Excerpts from a dataset
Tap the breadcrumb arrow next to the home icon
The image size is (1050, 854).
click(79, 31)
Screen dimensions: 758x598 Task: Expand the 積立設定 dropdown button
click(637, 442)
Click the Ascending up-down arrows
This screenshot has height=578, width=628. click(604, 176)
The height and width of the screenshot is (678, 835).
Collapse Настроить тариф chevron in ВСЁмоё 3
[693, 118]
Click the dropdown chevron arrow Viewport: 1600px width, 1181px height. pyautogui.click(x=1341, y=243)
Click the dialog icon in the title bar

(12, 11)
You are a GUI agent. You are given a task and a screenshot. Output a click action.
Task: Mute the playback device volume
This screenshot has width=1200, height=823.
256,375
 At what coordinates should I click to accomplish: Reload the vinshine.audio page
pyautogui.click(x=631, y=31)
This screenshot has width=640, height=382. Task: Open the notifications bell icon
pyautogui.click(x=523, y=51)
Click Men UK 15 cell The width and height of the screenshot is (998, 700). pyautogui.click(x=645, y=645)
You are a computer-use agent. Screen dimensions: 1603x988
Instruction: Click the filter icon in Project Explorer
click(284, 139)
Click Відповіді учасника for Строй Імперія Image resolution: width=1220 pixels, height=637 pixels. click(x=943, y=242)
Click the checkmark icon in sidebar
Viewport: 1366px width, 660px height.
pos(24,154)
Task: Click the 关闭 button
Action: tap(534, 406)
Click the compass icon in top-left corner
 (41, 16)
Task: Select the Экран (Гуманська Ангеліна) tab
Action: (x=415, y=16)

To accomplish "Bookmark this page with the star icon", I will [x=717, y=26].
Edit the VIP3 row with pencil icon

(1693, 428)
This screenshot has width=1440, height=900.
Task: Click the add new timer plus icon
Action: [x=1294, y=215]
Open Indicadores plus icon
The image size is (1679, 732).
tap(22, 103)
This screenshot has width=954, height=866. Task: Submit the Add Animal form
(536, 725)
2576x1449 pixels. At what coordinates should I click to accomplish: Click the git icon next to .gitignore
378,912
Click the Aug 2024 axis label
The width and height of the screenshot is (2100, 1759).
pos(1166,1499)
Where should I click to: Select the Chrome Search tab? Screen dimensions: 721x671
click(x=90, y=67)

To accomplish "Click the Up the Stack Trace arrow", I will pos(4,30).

Required work:
Write out the records again so that each line matches the original exactly.

Reply:
Tap the breadcrumb arrow next to the home icon
The image size is (1050, 854).
click(79, 31)
Screen dimensions: 758x598 Task: Expand the 積立設定 dropdown button
click(637, 442)
Click the Ascending up-down arrows
This screenshot has height=578, width=628. click(604, 176)
The height and width of the screenshot is (678, 835).
Collapse Настроить тариф chevron in ВСЁмоё 3
[693, 118]
Click the dropdown chevron arrow Viewport: 1600px width, 1181px height. pyautogui.click(x=1341, y=243)
Click the dialog icon in the title bar

(12, 11)
You are a GUI agent. You are given a task and a screenshot. Output a click action.
Task: Mute the playback device volume
This screenshot has width=1200, height=823.
256,375
 At what coordinates should I click to accomplish: Reload the vinshine.audio page
pyautogui.click(x=631, y=31)
This screenshot has width=640, height=382. Task: Open the notifications bell icon
pyautogui.click(x=523, y=51)
Click Men UK 15 cell The width and height of the screenshot is (998, 700). pyautogui.click(x=645, y=645)
You are a computer-use agent. Screen dimensions: 1603x988
Instruction: Click the filter icon in Project Explorer
click(284, 139)
Click Відповіді учасника for Строй Імперія Image resolution: width=1220 pixels, height=637 pixels. click(x=943, y=242)
Click the checkmark icon in sidebar
Viewport: 1366px width, 660px height.
pos(24,154)
Task: Click the 关闭 button
Action: tap(534, 406)
Click the compass icon in top-left corner
 (41, 16)
Task: Select the Экран (Гуманська Ангеліна) tab
Action: (x=415, y=16)

To accomplish "Bookmark this page with the star icon", I will [x=717, y=26].
Edit the VIP3 row with pencil icon

(1693, 428)
This screenshot has width=1440, height=900.
Task: Click the add new timer plus icon
Action: [x=1294, y=215]
Open Indicadores plus icon
The image size is (1679, 732).
tap(22, 103)
This screenshot has width=954, height=866. Task: Submit the Add Animal form
(536, 725)
2576x1449 pixels. At what coordinates should I click to accomplish: Click the git icon next to .gitignore
378,912
Click the Aug 2024 axis label
The width and height of the screenshot is (2100, 1759).
pos(1166,1499)
Where should I click to: Select the Chrome Search tab? Screen dimensions: 721x671
click(x=90, y=67)

To accomplish "Click the Up the Stack Trace arrow", I will pos(4,30).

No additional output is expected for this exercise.